Bericht: Dorothea Trachsel

Fotos: Arnold Diemi, Margrit Berger

Jaunbachschlucht / Gorges de la Jogne

Dem Trubel der Verirrungen der Corona Krise geschuldet, hat Dorothea Trachsel einen verschollenen Bericht der Wanderung durch die Jaunbachschlucht ausgegraben, welche am 21.Oktober 2020 stattfand. Diesen Bericht veröffentlichen wir nun etwas spät, wofür wir uns bei den teilgenommen Pantherinnen und Panther entschuldigen. Schliesslich sind auch noch Bilder von der Wanderung aufgetaucht, dank eines bestens organisierten Bilder Archivars namens Arnold…

Hier nun der Bericht von Dorothea!

17 Maskierte reisen via Fribourg und Bulle nach Charmey. Grund: Wanderlust. Eingelaufen wird schon in allen 3 Bahnhöfen.

Das Anfangskaffee genehmigen wir uns beim ‹Le Pâtissier de l’Hôtel Cailler›. Sehr sympathisch. Dann aber los! Sehr bald befinden wir uns auf wunderschönem Naturweg. Wir laben uns am Herbstwald und linkerhand am Anblick des  ‹Lac de Monsalvens›. Der Wasserstand ist allerdings tief. Wir überqueren Brücken, als erstes eine Hängebrücke, durchlaufen kurze, aber dunkle Tunnels und erreichen schliesslich die ‹Barrage de Monsalvens›.  Ein Riesengegensatz: links der jetzt gross wirkende, ruhige See, rechts weit unten der wilde Jaunbach, gesäumt von schroffen Felsen.

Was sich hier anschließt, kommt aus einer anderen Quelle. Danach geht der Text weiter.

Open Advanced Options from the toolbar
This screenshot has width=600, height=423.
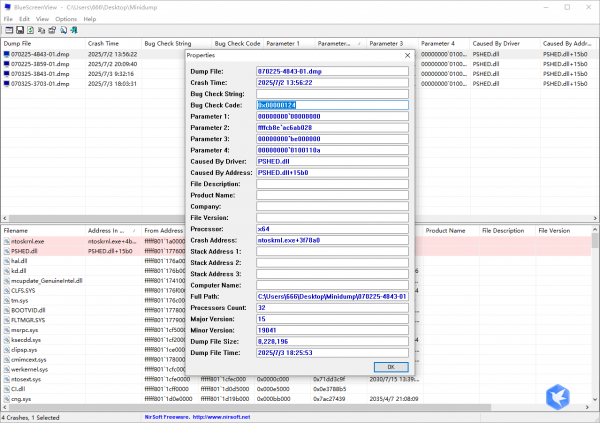click(x=7, y=31)
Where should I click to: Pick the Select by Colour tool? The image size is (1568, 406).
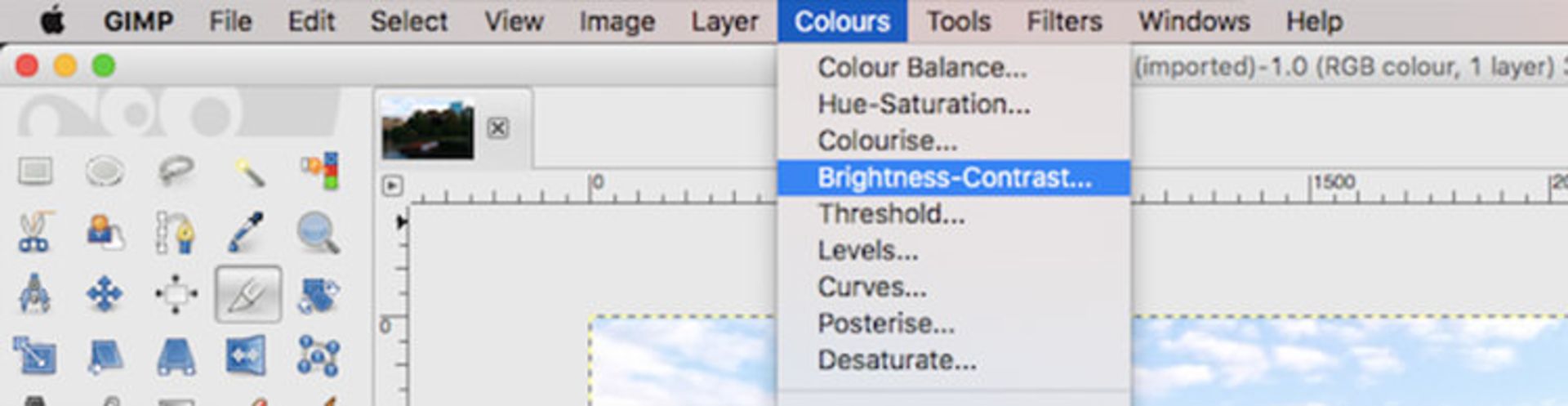coord(319,171)
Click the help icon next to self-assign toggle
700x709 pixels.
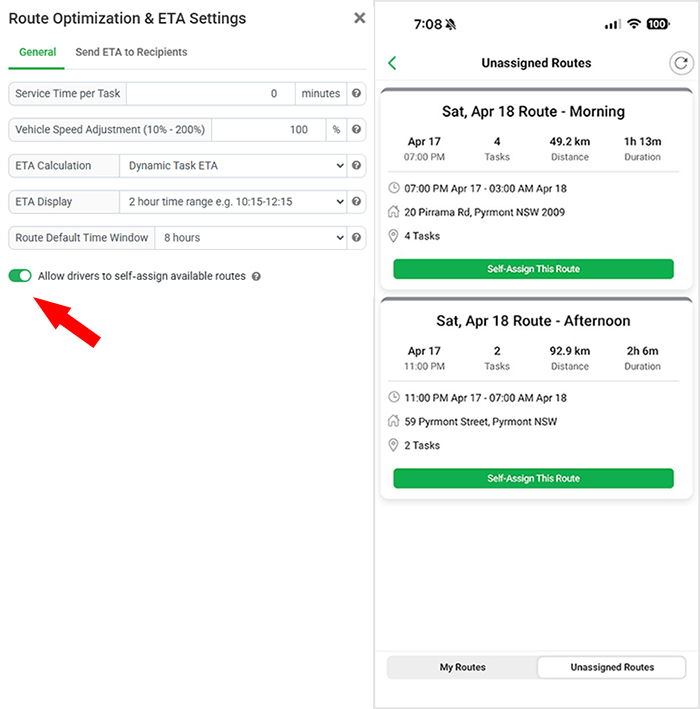[256, 276]
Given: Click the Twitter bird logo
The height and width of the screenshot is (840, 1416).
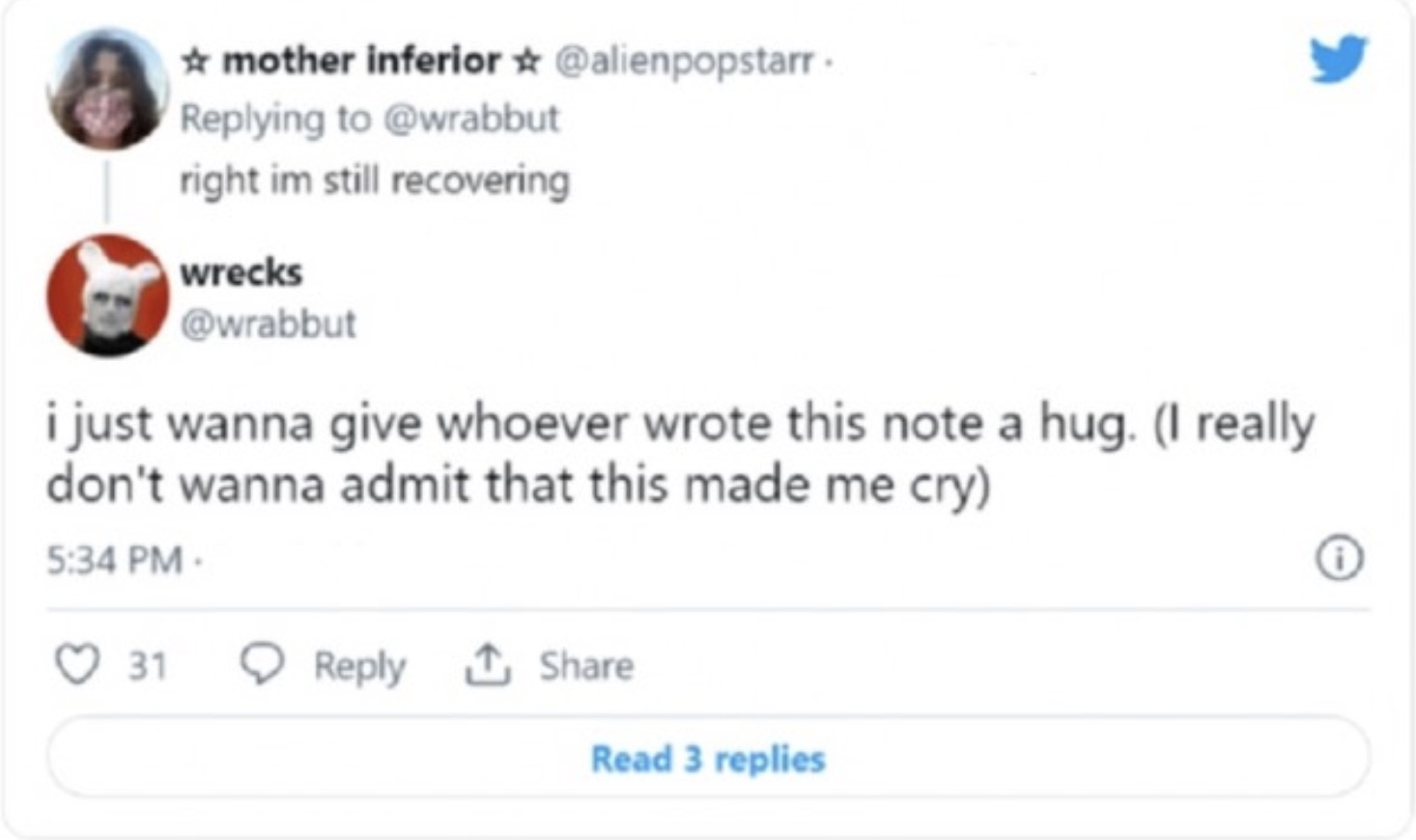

Hier Picknick. Ist’s etwa eine Henkersmahlzeit? Vor der Fortsetzung warnen nämlich 2 grosse Schilder vor ‹Steinschlag› und ‹Flutwellen›. Aber nix da! Wir steigen in die wunderschöne, romantische, wilde Schlucht hinunter. Da man gut auf den Pfad achten muss, hält man immer wieder inne, um die eindrückliche Umgebung mit den farbigen Wäldern im Hintergrund ‹einzusaugen›.

Nach dem letzten Tunnel gibt es ein jähes Erwachen. Eine grosse Menge parkierter Autos erwartet uns dort. Jänu. Nach kurzem Strassenabschnitt können wir wieder auf einen Wanderpfad fliehen. Weit entfernt erblicken wir unser Ziel: Schloss Greyerz.  Die jetzige Wanderstrecke ist ebenfalls abwechslungsreich und schön. Als wir die Kapelle ‹Notre-Dame des Marches› passieren, entdecken wir an einer Mauer mindestens 1000 asiatische Marienkäfer. Zwar herzig, aber die Menge…

Eine Weile führt uns der Weg der Saane entlang, danach – direkt vor unserem Ziel – muss eine sehr lange Treppe erklommen werden. Oben setzen sich 3 (eine davon ich) ab, weil sie möglichst bald ‹La Maison du Gruyère› am Bahnhof erreichen wollen. Doch ohje, sie machen unfreiwillig einen 45minütigen eher unschönen Umweg und erreichen das Restaurant deutlich später als die Gruppe. Zum Glück ist trotzem genügend Zeit für tolles z’Vieri (Doppelrahm usw).

Nach geglückter Heimreise und beglückt erreichen wir am Abend Bern. Herzlichen Dank an Heinz und Yolande!